Functions for Positive Least Squares (PSL) fitting of respeciate profiles
rsp_pls_x builds PSL models for supplied profile(s) using
the nls function, the 'port' algorithm and a lower
limit of zero for all model outputs to enforce the positive fits. The
modeled profiles are typically from an external source, e.g. a
measurement campaign, and are fit as a linear additive series of reference
profiles, here typically from respeciate, to provide a measure of
source apportionment based on the assumption that the profiles in the
reference set are representative of the mix that make up the modeled
sample. The pls_ functions work with rsp_pls_x
outputs, and are intended to be used when refining and analyzing
these PLS models. See also pls_plots for PLS model plots.
rsp_pls_x(x, m, power = 1, ...)
pls_report(pls)
pls_test(pls)
pls_fit_species(
pls,
species,
power = 1,
refit.profile = TRUE,
as.marker = FALSE,
drop.missing = FALSE,
...
)
pls_refit_species(
pls,
species,
power = 1,
refit.profile = TRUE,
as.marker = FALSE,
drop.missing = FALSE,
...
)
pls_rebuild(
pls,
species,
power = 1,
refit.profile = TRUE,
as.marker = FALSE,
drop.missing = FALSE,
...
)A respeciate object, a data.frame of
profiles in standard long form, intended for PLS modelling.
A respeciate object, a data.frame of
profiles also in standard long form, used as the set of candidate
source profiles when fitting x.
A numeric, an additional factor to be added to
weightings when fitting the PLS model. This is applied in the form
weight^power, and increasing this, increases the relative
weighting of the more heavily weighted measurements. Values in the
range 1 - 2.5 are sometimes helpful.
additional arguments, typically ignored or passed on to
nls.
A rsp_pls_x output, intended for use with
pls_ functions.
for pls_fit_species, a data.frame of
measurements of an additional species to be fitted to an existing
PLS model, or for pls_refit_species a character vector of the
names of species already included in the model to be refit. Both are
multiple-species wrappers for pls_rebuild, a general-purpose
PLS fitter than only handles single species.
(for pls_fit_species, pls_refit_species
and pls_rebuild) logical. When fitting a new species (or
refitted an existing species), all other species in the reference
profiles are held 'as is' and added species is fit to the source
contribution time-series of the previous PLS model. By default, the full PLS
model is then refit using the revised m source profile to generate
a PLS model based on the revised source profiles (i.e., m + new species
or m + refit species). However, this second step can be omitted using
refit.profile=FALSE if you want to use the supplied species
as an indicator rather than a standard member of the apportionment model.

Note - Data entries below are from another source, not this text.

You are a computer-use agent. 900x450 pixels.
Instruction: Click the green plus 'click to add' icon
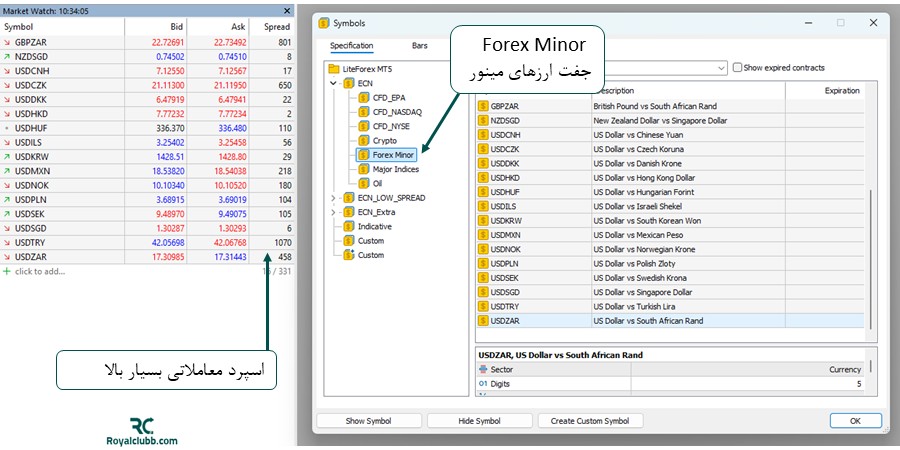[x=7, y=272]
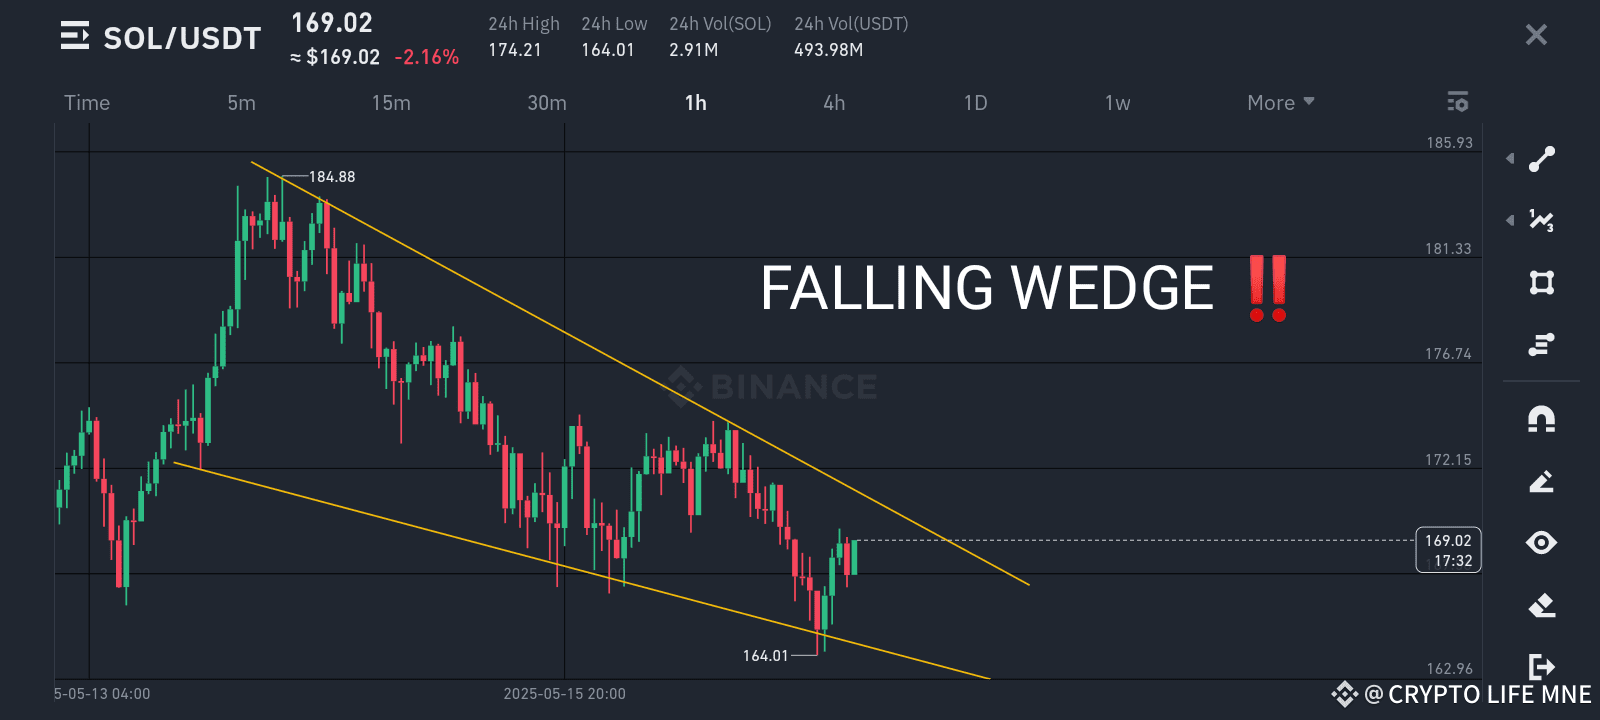This screenshot has width=1600, height=720.
Task: Select the brush drawing tool
Action: [x=1540, y=481]
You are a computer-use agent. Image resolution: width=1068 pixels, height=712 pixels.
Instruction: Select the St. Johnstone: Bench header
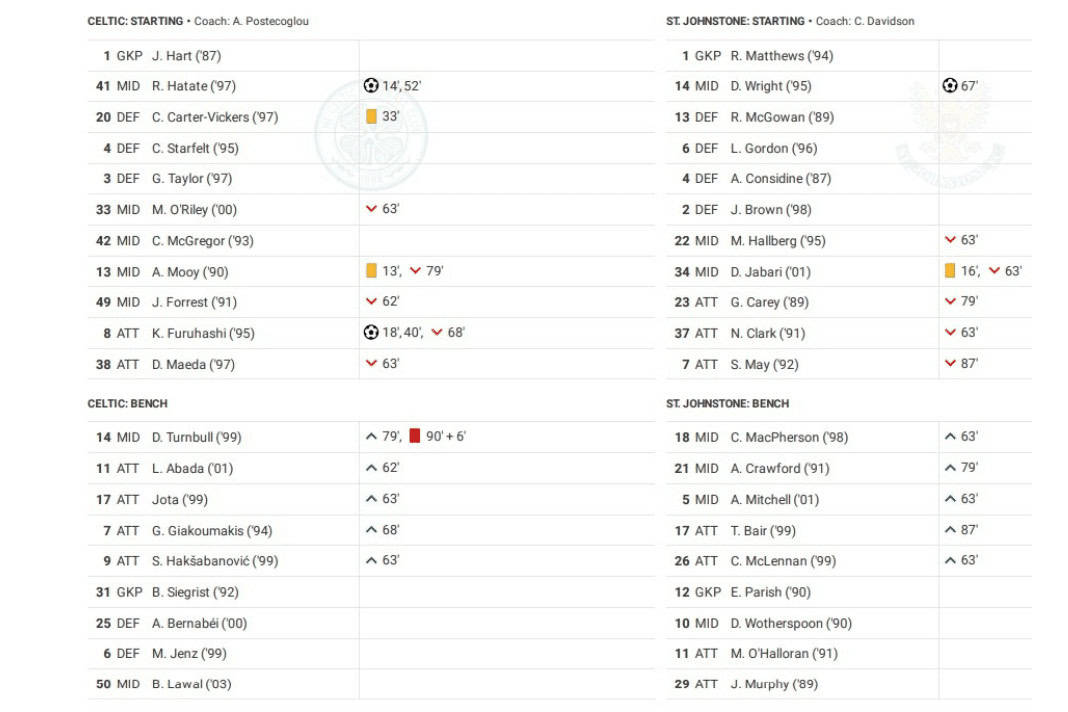point(727,403)
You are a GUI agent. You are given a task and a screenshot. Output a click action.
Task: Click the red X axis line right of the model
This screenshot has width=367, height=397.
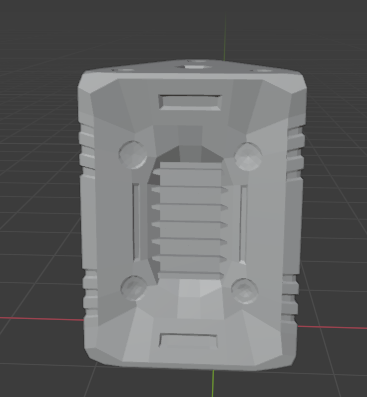pyautogui.click(x=332, y=327)
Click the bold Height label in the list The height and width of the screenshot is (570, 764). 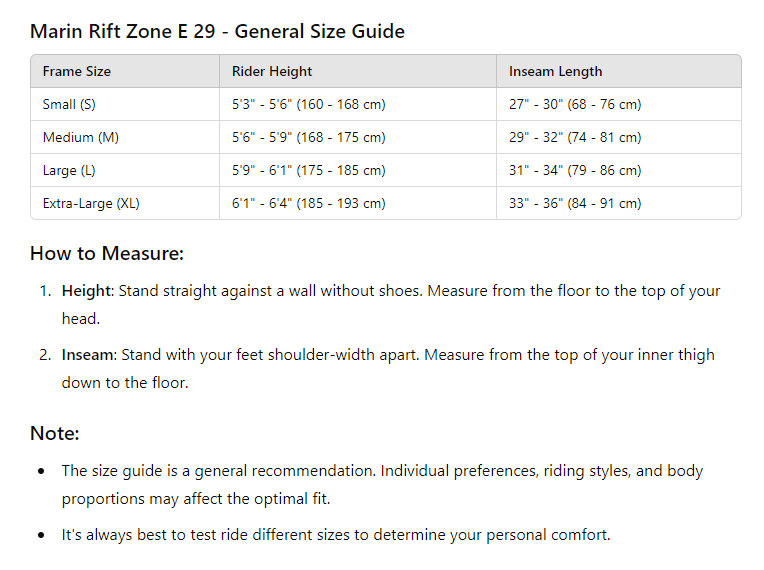click(86, 291)
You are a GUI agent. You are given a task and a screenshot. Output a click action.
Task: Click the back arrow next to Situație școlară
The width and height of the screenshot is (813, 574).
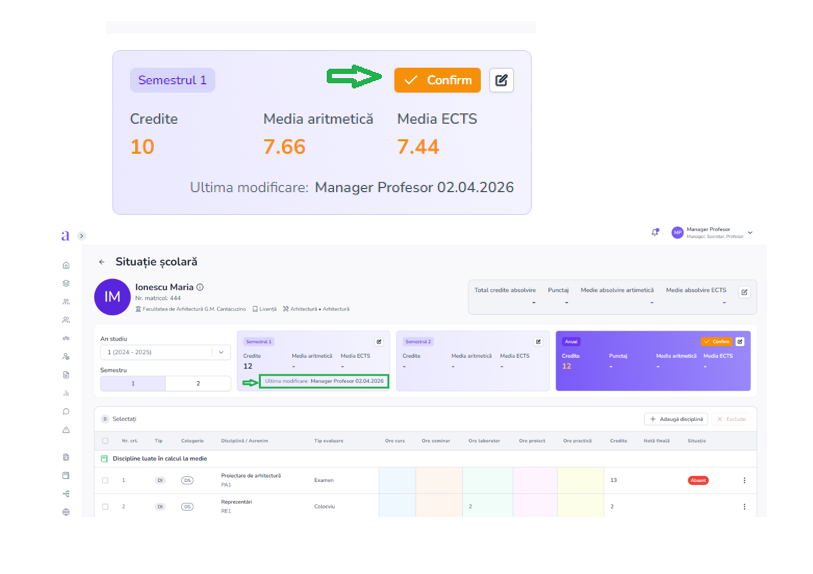click(102, 262)
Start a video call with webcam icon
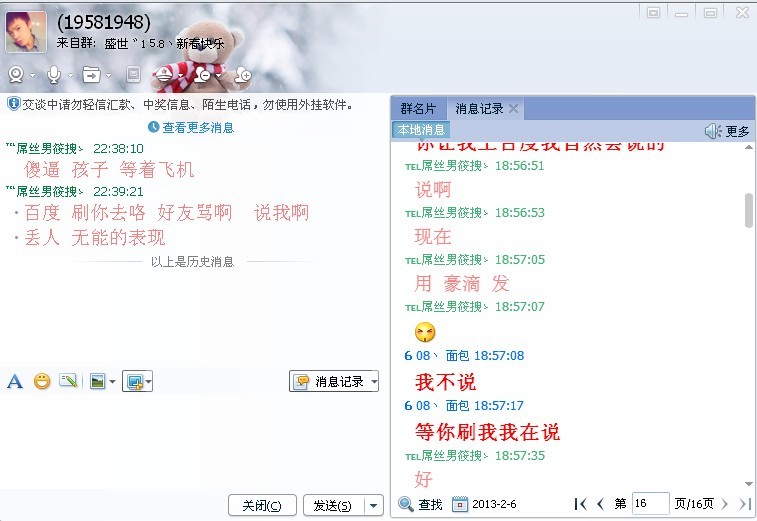The width and height of the screenshot is (757, 521). pos(16,75)
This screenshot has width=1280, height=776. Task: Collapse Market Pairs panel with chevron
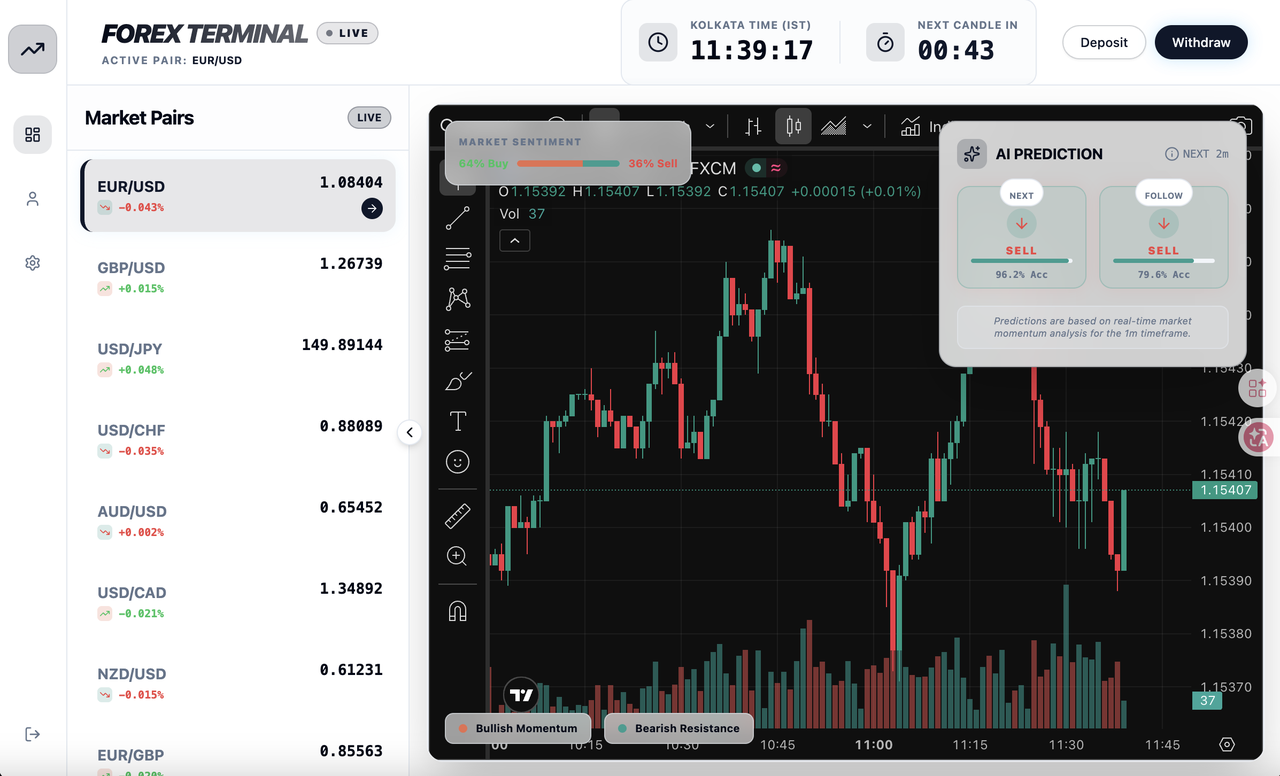(410, 433)
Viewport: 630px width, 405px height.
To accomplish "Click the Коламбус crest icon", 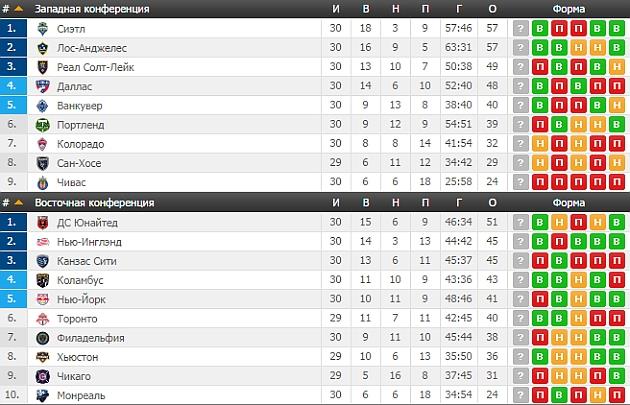I will point(43,280).
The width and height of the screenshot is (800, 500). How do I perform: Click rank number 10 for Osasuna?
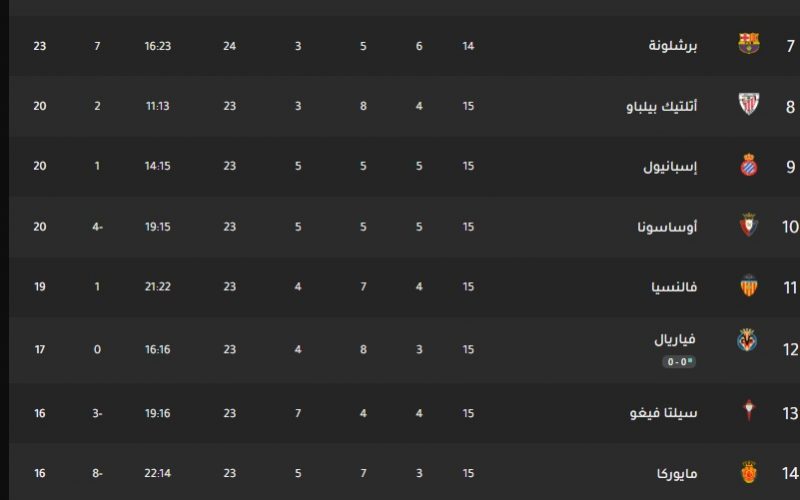coord(790,227)
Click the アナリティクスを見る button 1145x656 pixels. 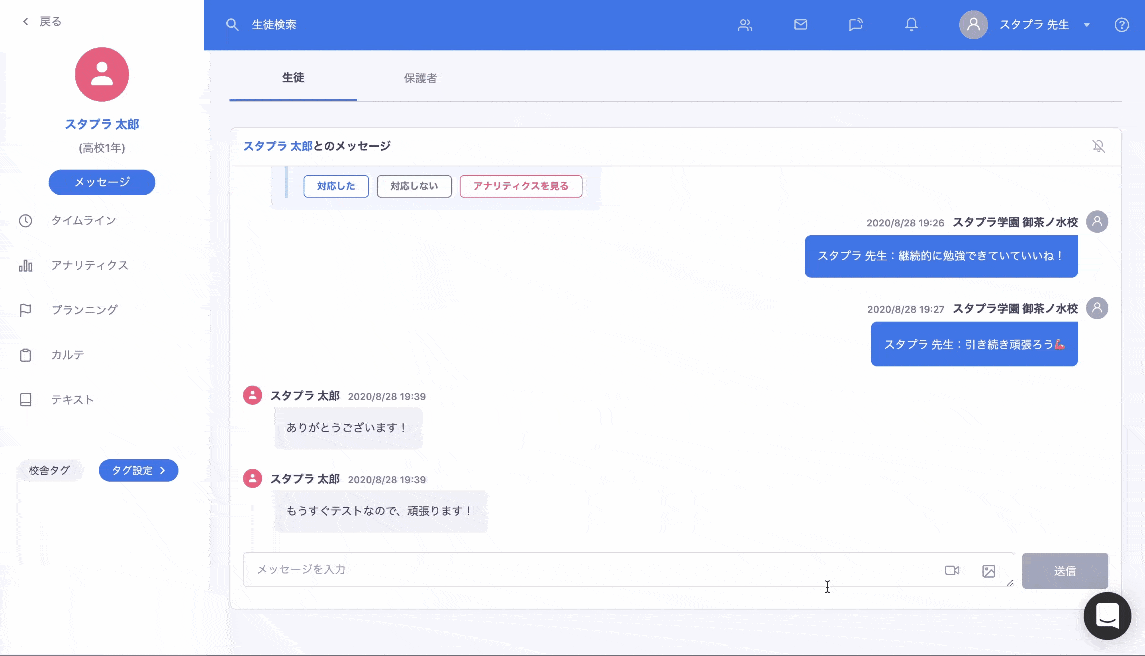(x=521, y=186)
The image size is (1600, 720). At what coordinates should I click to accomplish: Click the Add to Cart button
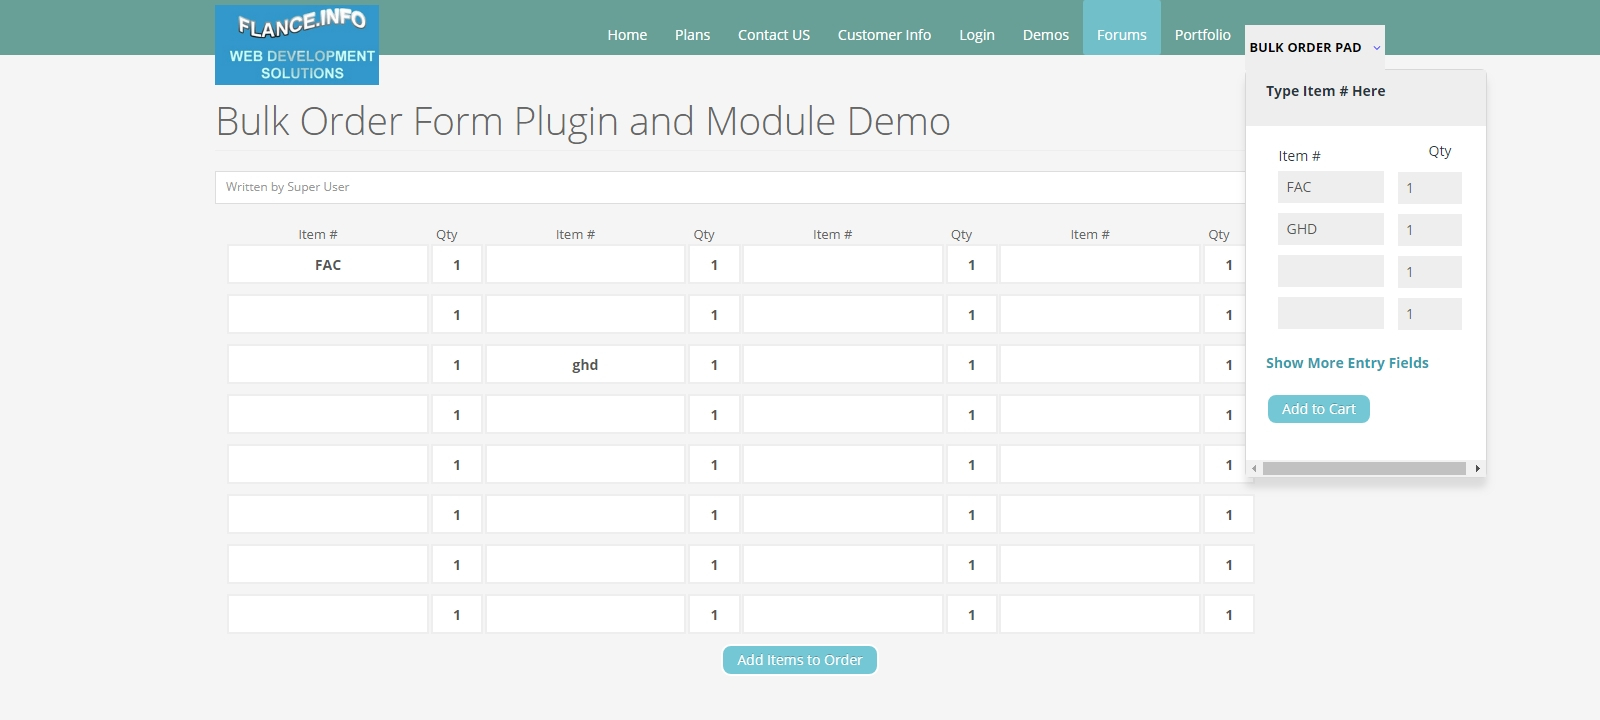click(1319, 409)
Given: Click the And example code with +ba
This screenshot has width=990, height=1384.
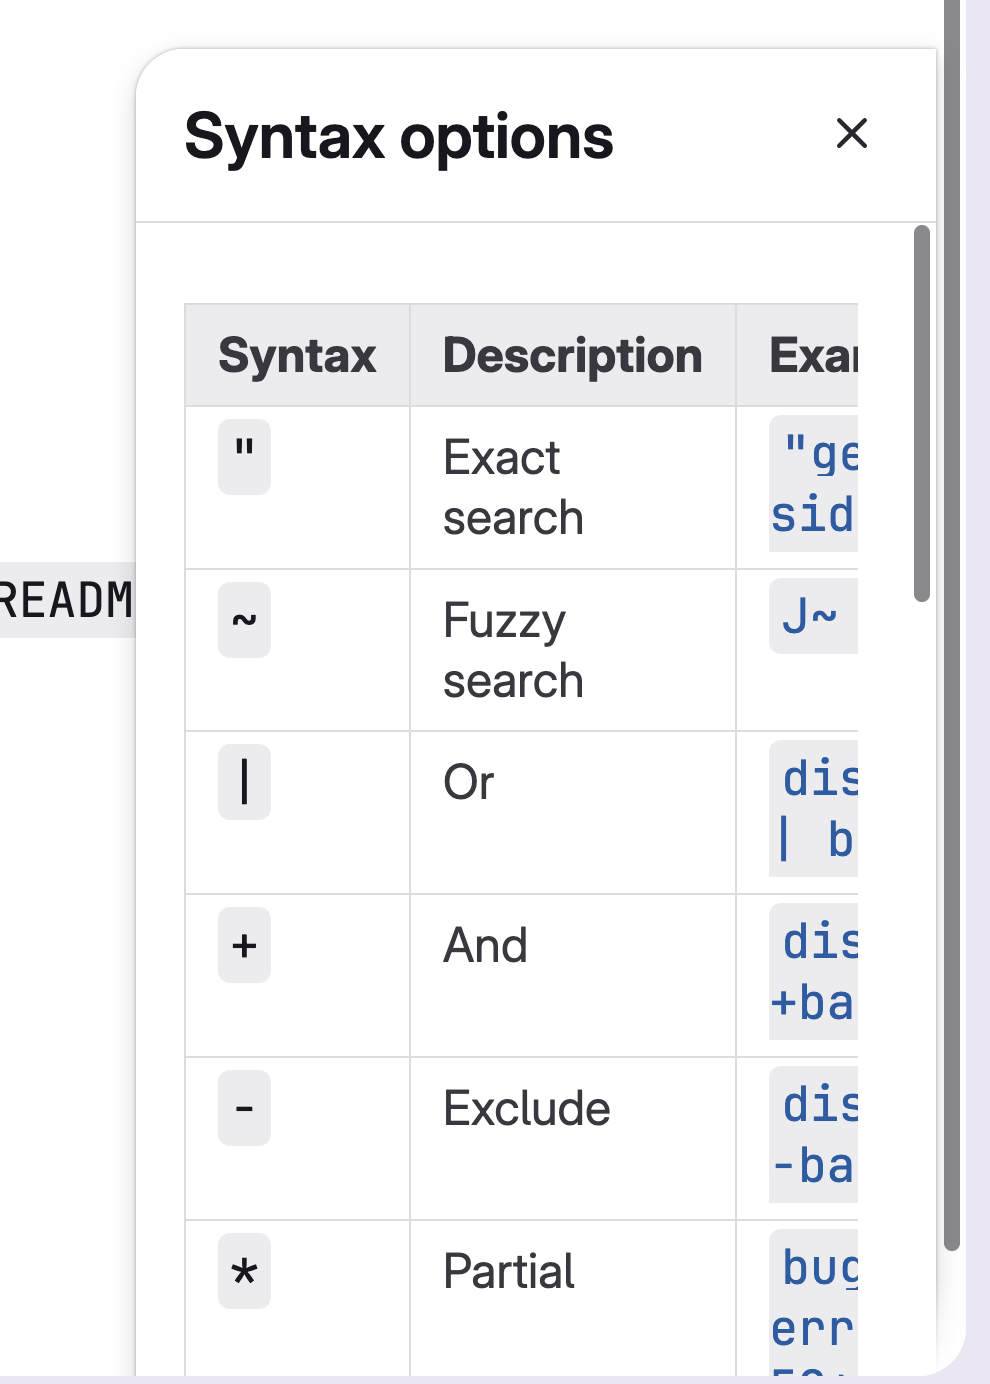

for pls_rebuild, pls_fit_species and
pls_refit_species, logical, default FALSE, when
fitting (or refitting) a species, treat it as source marker.
for pls_rebuild, pls_fit_species and
pls_refit_species, logical, default FALSE, when
building or rebuilding a PLS model, discard cases where species
is missing.
rsp_pls_x returns a list of nls models, one per
profile/measurement set in x. The pls_ functions work with
these outputs. pls_report generates a data.frame of
model outputs, and is used of several of the other pls_
functions. pls_fit_species, pls_refit_species and
pls_fit_parent return the supplied rsp_pls_profile output,
updated on the basis of the pls_ function action.
pls_plots (documented separately) produce various plots
commonly used in source apportionment studies.
This implementation of PLS applies the following modeling constraints:
1. It generates a model of x that is positively constrained linear
product of the profiles in m, so outputs can only be
zero or more. Although the model is generated using nls,
which is a Nonlinear Least Squares (NLS) model, the fitting term applied
in this case is linear.
2. The model is fit in the form:
\(X_{i,j} = \sum\limits_{k=1}^{K}{N_{i,k} * M_{k,j} + e_{i,j}}\)
Where X is the data set of measurements, input x in rsp_pls_x,
M (m) is data set of reference profiles, and N is the data set of
source contributions, the source apportion solution, to be solved by
minimising e, the error terms.
3. The number of species in x must be more than the number of
profiles in m to reduce the likelihood of over-fitting.